* _Material supplied_
§ §

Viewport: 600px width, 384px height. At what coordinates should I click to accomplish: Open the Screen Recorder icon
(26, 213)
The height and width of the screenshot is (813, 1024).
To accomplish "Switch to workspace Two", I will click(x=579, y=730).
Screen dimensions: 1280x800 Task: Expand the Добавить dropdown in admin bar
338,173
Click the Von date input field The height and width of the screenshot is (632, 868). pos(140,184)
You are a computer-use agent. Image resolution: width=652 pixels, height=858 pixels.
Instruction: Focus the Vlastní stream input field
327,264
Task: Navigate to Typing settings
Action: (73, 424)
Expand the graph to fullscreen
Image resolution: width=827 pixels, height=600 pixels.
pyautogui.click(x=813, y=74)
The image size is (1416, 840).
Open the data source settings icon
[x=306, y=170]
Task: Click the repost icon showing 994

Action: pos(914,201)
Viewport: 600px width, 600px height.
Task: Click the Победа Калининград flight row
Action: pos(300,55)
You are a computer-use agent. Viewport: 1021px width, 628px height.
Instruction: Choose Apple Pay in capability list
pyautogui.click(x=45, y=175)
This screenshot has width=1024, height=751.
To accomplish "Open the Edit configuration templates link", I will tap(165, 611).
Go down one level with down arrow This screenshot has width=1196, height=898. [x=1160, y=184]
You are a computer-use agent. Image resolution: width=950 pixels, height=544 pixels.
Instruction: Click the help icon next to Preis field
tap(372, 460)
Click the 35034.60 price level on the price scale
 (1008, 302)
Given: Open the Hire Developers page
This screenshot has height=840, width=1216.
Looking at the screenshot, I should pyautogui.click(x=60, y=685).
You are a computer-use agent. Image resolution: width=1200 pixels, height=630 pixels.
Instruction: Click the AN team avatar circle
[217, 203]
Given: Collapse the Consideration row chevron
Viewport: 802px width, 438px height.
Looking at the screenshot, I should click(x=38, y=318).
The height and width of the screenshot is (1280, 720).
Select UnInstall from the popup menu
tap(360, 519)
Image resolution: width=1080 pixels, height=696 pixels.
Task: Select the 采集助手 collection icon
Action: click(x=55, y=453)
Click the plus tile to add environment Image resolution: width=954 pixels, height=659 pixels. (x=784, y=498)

§ §

* _Task to complete_
The exact lines of the material above starting at the one that contains "Click the Von" and ending at the one that contains "The image size is (1416, 840)." are what to retype; leave out everything else.

* _Output of the exercise_
Click the Von date input field The height and width of the screenshot is (632, 868). pos(140,184)
You are a computer-use agent. Image resolution: width=652 pixels, height=858 pixels.
Instruction: Focus the Vlastní stream input field
327,264
Task: Navigate to Typing settings
Action: (73, 424)
Expand the graph to fullscreen
Image resolution: width=827 pixels, height=600 pixels.
pyautogui.click(x=813, y=74)
The image size is (1416, 840).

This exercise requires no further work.